Discover a Historic Japanese Bathhouse Beneath the Panama Hotel
“‘That’s the beauty of the sento,’ Fahn said. ‘Everyone’s allowed—men and women, the rich and the poor.’”Jamie Ford, "Love and Other Consolation Prizes"
In the heart of Seattle’s Nihonmachi, or “Japantown,” you’ll find the Panama Hotel, an unassuming, five-story brick building with an old-fashioned neon sign protruding from its facade. An unwitting passerby would find it hard to believe that such a property could be a National Historic Landmark (as well as one of the National Trust’s National Treasures), but that happens to be exactly the case.
That’s because the Panama Hotel is a priceless relic of Japanese-American history, opening in 1910 to offer immigrants a safe place to call home during their struggle to gain a foothold in an unfamiliar, often hostile new country.

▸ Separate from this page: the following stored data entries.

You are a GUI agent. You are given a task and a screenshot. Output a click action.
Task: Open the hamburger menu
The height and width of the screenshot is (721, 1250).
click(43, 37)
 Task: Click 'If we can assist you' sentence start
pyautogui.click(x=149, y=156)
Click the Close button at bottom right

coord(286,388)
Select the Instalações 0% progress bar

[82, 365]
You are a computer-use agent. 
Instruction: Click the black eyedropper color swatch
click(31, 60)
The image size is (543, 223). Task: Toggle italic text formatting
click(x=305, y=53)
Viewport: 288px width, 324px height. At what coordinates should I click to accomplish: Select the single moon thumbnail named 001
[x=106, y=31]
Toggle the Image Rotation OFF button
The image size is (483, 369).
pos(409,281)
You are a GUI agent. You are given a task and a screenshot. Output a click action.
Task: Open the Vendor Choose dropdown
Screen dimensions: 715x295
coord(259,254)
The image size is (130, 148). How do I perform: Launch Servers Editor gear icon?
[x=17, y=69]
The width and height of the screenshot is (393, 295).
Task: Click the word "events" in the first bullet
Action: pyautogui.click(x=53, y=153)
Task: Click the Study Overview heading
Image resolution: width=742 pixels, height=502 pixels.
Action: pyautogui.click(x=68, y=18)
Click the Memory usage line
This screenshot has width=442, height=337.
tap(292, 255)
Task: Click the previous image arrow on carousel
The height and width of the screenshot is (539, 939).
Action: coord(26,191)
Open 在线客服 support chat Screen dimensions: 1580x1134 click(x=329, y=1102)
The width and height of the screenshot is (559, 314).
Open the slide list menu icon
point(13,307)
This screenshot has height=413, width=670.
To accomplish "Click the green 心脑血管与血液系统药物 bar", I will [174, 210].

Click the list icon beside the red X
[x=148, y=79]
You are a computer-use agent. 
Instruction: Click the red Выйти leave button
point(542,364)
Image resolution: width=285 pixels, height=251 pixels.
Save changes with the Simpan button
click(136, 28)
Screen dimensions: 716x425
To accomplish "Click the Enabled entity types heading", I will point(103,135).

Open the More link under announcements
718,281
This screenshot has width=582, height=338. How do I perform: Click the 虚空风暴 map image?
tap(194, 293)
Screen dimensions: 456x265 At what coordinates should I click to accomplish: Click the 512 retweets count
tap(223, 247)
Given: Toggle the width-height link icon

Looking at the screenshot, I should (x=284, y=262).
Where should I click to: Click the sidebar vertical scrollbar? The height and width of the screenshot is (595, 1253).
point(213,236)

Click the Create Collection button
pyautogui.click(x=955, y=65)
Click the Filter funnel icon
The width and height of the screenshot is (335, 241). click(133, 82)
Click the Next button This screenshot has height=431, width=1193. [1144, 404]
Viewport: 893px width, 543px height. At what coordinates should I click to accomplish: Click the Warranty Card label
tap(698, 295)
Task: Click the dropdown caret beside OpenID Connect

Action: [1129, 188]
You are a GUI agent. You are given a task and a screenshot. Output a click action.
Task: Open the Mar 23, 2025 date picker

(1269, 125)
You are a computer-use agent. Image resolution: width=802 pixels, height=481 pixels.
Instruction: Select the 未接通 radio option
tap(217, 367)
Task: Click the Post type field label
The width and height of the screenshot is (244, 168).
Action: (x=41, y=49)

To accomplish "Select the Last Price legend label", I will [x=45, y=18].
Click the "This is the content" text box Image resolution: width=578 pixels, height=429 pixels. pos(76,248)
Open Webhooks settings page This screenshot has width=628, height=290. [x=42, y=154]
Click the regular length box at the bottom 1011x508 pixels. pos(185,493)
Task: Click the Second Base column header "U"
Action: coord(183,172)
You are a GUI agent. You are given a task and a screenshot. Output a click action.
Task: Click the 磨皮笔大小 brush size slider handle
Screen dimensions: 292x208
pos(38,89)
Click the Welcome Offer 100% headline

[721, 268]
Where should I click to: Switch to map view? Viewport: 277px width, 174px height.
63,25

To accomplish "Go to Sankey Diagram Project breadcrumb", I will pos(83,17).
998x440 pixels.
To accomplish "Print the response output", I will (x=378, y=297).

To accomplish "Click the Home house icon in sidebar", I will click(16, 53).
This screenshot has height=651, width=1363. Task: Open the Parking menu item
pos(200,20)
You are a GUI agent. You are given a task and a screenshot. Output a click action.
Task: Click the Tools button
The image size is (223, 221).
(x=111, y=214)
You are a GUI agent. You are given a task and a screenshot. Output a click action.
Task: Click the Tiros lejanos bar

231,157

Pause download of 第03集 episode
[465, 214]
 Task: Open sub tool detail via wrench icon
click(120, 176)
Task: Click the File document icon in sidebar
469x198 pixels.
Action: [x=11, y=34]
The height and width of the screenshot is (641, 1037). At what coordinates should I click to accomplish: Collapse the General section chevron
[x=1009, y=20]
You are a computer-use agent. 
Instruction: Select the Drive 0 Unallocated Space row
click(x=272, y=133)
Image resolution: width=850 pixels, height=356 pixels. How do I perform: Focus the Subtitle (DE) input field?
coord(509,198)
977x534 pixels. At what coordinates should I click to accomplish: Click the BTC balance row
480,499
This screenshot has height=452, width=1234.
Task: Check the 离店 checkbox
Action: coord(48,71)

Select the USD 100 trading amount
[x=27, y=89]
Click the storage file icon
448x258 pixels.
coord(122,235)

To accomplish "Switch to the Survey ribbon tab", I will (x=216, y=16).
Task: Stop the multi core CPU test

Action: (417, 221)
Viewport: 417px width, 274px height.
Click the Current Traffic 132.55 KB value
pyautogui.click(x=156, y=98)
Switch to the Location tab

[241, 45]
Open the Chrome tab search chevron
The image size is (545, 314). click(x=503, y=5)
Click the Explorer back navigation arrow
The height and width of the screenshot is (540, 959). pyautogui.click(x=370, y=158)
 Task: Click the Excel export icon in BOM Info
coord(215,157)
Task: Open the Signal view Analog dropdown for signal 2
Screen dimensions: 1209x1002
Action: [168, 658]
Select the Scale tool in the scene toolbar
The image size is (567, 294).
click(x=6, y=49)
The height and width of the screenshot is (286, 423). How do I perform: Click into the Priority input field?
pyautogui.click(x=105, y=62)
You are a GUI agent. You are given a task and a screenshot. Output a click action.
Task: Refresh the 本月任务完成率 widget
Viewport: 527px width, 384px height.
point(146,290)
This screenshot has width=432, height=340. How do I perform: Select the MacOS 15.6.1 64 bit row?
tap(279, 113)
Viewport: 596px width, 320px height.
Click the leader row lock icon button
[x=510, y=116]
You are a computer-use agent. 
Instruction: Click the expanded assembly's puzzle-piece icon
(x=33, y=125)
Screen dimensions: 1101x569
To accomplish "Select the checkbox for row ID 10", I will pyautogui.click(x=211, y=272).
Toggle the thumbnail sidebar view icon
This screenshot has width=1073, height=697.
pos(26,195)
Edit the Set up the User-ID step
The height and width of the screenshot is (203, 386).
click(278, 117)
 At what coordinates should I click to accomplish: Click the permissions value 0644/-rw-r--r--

It was one of several buildings designed by architect Sabro Ozasa, the first Asian-American to practice architecture in Seattle, but few others remain standing. Its rooms remain largely untouched, and the belongings of World War II-era Japanese-Americans fleeing the city to avoid internment fill its storage areas. Open to this very day, the Hotel is a lasting reminder of the immense hardships these immigrants faced.
“You [enter the Panama] and you really experience what a hotel building was like from the early 20th century, because nothing’s been changed and it’s still active as a hotel. That’s the key thing—it’s always been used, it’s never been closed,” says Eugenia Woo, Director of Preservation Services for the nonprofit organization Historic Seattle. “It’s a really special place, a truly unique property in the neighborhood. There are other, similar properties, but they’ve either been rehabilitated and changed on the interior, or they’re just vacant on the upper floors.”
The Hotel’s piece de resistance, however, is Hashidate Yu, an authentic Japanese public bathhouse (known as a sento) located in its basement. There is a rich tradition of bathing in Japanese culture, and the many sentos which once dotted the Pacific Coast of the United States were a testament to Japanese immigrants’ dedication to sustaining that culture. They served not just as places for immigrants to bathe, but also to socialize and find respite from the intense discrimination they faced from the outside world.Today, only two sentos remain in the entire country. And of those two, Hashidate Yu is by far the better-preserved.
This sento compelled author Jamie Ford to revisit the Panama Hotel in his new book, Love and Other Consolation Prizes. The property had been previously featured as the titular hotel in Ford’s bestselling first novel, Hotel on the Corner of Bitter and Sweet. While it does not appear nearly as prominently in his new story, its sento’s thematic richness proved irresistible to Ford.
The protagonist of Love is a half-Chinese orphan named Ernest Young, who is raffled off to work for the madam of a brothel at Seattle’s 1909 World’s Fair. He soon meets two young girls—the madam’s daughter, Maisie, and a Japanese scullery maid named Fahn. The three form a friendship that is cherished by each of them, but most of all by Ernest, who finds the security and companionship he has sought his entire life.The trio’s mutual affection is never more apparent than when Fahn takes Ernest and Maisie to bathe at Hashidate Yu. Ernest feels nervous and self-conscious at first, but slowly allows himself to enjoy the steaming water. Fahn and Maisie eventually join Ernest in the men’s bath, and the children laugh and enjoy each other’s company. Just as Japanese immigrants used the bathhouse to bond and commune with one another, so too do the characters of Ford’s novel.
“The warm ocean of happiness and contentment that washed over him seemed endless. He wished Maisie and Fahn could read his mind—and that it could always be like this.”Jamie Ford, "Love and Other Consolation Prizes"
While the bathhouse closed in 1954, the spirit of Hashidate Yu lives on. Jan Johnson, the current owner of the Panama Hotel, opened a coffee & tea house on the building’s ground floor in 2001. This gave locals an intimate, welcoming space to gather and hold small events, which were surprisingly hard to find in the neighborhood.
In cooperation with the National Trust, Johnson is currently seeking long-term stewards for the Panama Hotel who are dedicated to safeguarding the property and its many artifacts. While such a change always raises questions about a building’s future, there is considerable optimism that the historical significance of this landmark will be protected.
“Our hope is, whoever is the next owner or steward can take [the Panama Hotel] into the future and honor its past,” says Woo. “We understand that there are probably going to be some changes ahead […] but there are a lot of eyes on it. A lot of people care about this building.”